BEGIN Provided material

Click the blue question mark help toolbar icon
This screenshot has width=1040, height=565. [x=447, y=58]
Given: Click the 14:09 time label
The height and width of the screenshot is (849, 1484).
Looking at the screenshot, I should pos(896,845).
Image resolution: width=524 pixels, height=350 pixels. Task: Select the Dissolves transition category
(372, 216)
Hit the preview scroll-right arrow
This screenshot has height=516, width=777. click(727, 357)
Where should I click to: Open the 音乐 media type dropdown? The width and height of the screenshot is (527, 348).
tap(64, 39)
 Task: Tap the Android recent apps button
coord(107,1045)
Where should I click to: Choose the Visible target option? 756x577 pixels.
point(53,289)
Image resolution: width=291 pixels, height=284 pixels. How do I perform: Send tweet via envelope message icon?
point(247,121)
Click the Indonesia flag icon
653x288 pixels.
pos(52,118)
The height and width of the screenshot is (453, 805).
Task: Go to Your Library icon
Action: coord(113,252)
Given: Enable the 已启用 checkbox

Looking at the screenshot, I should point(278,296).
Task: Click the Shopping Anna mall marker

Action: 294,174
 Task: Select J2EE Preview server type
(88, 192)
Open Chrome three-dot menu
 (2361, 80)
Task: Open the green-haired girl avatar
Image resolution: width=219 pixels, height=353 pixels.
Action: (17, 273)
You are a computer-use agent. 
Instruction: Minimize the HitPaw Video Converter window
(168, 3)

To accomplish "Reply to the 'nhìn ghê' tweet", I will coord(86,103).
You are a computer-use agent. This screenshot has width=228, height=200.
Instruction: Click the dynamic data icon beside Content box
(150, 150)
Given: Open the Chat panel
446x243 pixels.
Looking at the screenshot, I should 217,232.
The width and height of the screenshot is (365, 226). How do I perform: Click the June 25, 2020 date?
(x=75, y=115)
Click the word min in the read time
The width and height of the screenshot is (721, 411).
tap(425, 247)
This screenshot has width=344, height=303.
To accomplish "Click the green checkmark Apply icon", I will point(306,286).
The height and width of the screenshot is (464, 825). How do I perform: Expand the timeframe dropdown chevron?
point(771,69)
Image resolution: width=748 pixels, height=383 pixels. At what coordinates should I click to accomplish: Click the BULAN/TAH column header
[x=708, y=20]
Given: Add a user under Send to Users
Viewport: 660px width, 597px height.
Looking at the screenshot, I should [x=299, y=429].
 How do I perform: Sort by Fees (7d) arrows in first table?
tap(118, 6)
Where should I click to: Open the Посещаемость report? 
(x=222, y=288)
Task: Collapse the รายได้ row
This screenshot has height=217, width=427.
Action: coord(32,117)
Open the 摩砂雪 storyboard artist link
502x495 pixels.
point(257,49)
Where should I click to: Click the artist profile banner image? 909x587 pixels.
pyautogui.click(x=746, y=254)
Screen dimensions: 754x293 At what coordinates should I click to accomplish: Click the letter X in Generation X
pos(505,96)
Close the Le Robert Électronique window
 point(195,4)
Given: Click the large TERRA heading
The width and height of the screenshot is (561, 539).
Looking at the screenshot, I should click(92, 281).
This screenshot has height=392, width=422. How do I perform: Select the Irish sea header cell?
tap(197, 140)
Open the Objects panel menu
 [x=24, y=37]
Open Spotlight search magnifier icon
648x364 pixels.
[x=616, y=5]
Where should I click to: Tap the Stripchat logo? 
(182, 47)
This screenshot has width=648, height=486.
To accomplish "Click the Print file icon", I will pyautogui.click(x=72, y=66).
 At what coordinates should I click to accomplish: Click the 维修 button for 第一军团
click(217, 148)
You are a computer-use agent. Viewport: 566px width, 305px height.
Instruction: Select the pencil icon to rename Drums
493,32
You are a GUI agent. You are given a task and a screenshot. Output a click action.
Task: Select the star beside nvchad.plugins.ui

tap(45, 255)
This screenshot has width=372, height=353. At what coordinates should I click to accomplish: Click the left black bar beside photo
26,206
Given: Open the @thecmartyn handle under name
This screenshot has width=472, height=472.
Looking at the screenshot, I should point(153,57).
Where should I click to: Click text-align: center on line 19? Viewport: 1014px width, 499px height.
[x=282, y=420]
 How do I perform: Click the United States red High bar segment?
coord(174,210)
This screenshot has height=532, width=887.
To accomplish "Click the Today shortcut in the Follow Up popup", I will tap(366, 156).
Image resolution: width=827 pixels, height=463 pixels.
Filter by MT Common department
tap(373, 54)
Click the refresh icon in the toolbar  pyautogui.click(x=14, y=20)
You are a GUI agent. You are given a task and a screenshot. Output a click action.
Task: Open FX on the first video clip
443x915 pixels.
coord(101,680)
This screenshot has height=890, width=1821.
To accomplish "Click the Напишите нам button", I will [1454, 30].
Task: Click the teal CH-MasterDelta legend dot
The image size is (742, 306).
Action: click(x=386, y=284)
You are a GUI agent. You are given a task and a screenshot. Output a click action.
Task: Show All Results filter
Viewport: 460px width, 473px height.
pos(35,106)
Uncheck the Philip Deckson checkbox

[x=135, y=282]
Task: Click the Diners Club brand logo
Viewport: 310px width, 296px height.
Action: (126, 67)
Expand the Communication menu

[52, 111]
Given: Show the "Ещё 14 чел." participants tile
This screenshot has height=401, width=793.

END Provided material

» **Exercise prompt**
In the answer, the listing above should be restated word for word.

» **Solution**
Click the blue question mark help toolbar icon
This screenshot has width=1040, height=565. [x=447, y=58]
Given: Click the 14:09 time label
The height and width of the screenshot is (849, 1484).
Looking at the screenshot, I should pos(896,845).
Image resolution: width=524 pixels, height=350 pixels. Task: Select the Dissolves transition category
(372, 216)
Hit the preview scroll-right arrow
This screenshot has height=516, width=777. click(727, 357)
Where should I click to: Open the 音乐 media type dropdown? The width and height of the screenshot is (527, 348).
tap(64, 39)
 Task: Tap the Android recent apps button
coord(107,1045)
Where should I click to: Choose the Visible target option? 756x577 pixels.
point(53,289)
Image resolution: width=291 pixels, height=284 pixels. How do I perform: Send tweet via envelope message icon?
point(247,121)
Click the Indonesia flag icon
653x288 pixels.
pos(52,118)
The height and width of the screenshot is (453, 805).
Task: Go to Your Library icon
Action: coord(113,252)
Given: Enable the 已启用 checkbox

Looking at the screenshot, I should point(278,296).
Task: Click the Shopping Anna mall marker

Action: 294,174
 Task: Select J2EE Preview server type
(88, 192)
Open Chrome three-dot menu
 (2361, 80)
Task: Open the green-haired girl avatar
Image resolution: width=219 pixels, height=353 pixels.
Action: (17, 273)
You are a computer-use agent. 
Instruction: Minimize the HitPaw Video Converter window
(168, 3)

To accomplish "Reply to the 'nhìn ghê' tweet", I will coord(86,103).
You are a computer-use agent. This screenshot has width=228, height=200.
Instruction: Click the dynamic data icon beside Content box
(150, 150)
Given: Open the Chat panel
446x243 pixels.
Looking at the screenshot, I should 217,232.
The width and height of the screenshot is (365, 226). How do I perform: Click the June 25, 2020 date?
(x=75, y=115)
Click the word min in the read time
The width and height of the screenshot is (721, 411).
tap(425, 247)
This screenshot has width=344, height=303.
To accomplish "Click the green checkmark Apply icon", I will point(306,286).
The height and width of the screenshot is (464, 825). How do I perform: Expand the timeframe dropdown chevron?
point(771,69)
Image resolution: width=748 pixels, height=383 pixels. At what coordinates should I click to accomplish: Click the BULAN/TAH column header
[x=708, y=20]
Given: Add a user under Send to Users
Viewport: 660px width, 597px height.
Looking at the screenshot, I should [x=299, y=429].
 How do I perform: Sort by Fees (7d) arrows in first table?
tap(118, 6)
Where should I click to: Open the Посещаемость report? 
(x=222, y=288)
Task: Collapse the รายได้ row
This screenshot has height=217, width=427.
Action: coord(32,117)
Open the 摩砂雪 storyboard artist link
502x495 pixels.
point(257,49)
Where should I click to: Click the artist profile banner image? 909x587 pixels.
pyautogui.click(x=746, y=254)
Screen dimensions: 754x293 At what coordinates should I click to accomplish: Click the letter X in Generation X
pos(505,96)
Close the Le Robert Électronique window
 point(195,4)
Given: Click the large TERRA heading
The width and height of the screenshot is (561, 539).
Looking at the screenshot, I should click(92, 281).
This screenshot has height=392, width=422. How do I perform: Select the Irish sea header cell?
tap(197, 140)
Open the Objects panel menu
 [x=24, y=37]
Open Spotlight search magnifier icon
648x364 pixels.
[x=616, y=5]
Where should I click to: Tap the Stripchat logo? 
(182, 47)
This screenshot has width=648, height=486.
To accomplish "Click the Print file icon", I will pyautogui.click(x=72, y=66).
 At what coordinates should I click to accomplish: Click the 维修 button for 第一军团
click(217, 148)
You are a computer-use agent. Viewport: 566px width, 305px height.
Instruction: Select the pencil icon to rename Drums
493,32
You are a GUI agent. You are given a task and a screenshot. Output a click action.
Task: Select the star beside nvchad.plugins.ui

tap(45, 255)
This screenshot has width=372, height=353. At what coordinates should I click to accomplish: Click the left black bar beside photo
26,206
Given: Open the @thecmartyn handle under name
This screenshot has width=472, height=472.
Looking at the screenshot, I should point(153,57).
Where should I click to: Click text-align: center on line 19? Viewport: 1014px width, 499px height.
[x=282, y=420]
 How do I perform: Click the United States red High bar segment?
coord(174,210)
This screenshot has height=532, width=887.
To accomplish "Click the Today shortcut in the Follow Up popup", I will tap(366, 156).
Image resolution: width=827 pixels, height=463 pixels.
Filter by MT Common department
tap(373, 54)
Click the refresh icon in the toolbar  pyautogui.click(x=14, y=20)
You are a GUI agent. You are given a task and a screenshot. Output a click action.
Task: Open FX on the first video clip
443x915 pixels.
coord(101,680)
This screenshot has height=890, width=1821.
To accomplish "Click the Напишите нам button", I will [1454, 30].
Task: Click the teal CH-MasterDelta legend dot
The image size is (742, 306).
Action: click(x=386, y=284)
You are a GUI agent. You are given a task and a screenshot. Output a click action.
Task: Show All Results filter
Viewport: 460px width, 473px height.
pos(35,106)
Uncheck the Philip Deckson checkbox

[x=135, y=282]
Task: Click the Diners Club brand logo
Viewport: 310px width, 296px height.
Action: (126, 67)
Expand the Communication menu

[52, 111]
Given: Show the "Ещё 14 чел." participants tile
This screenshot has height=401, width=793.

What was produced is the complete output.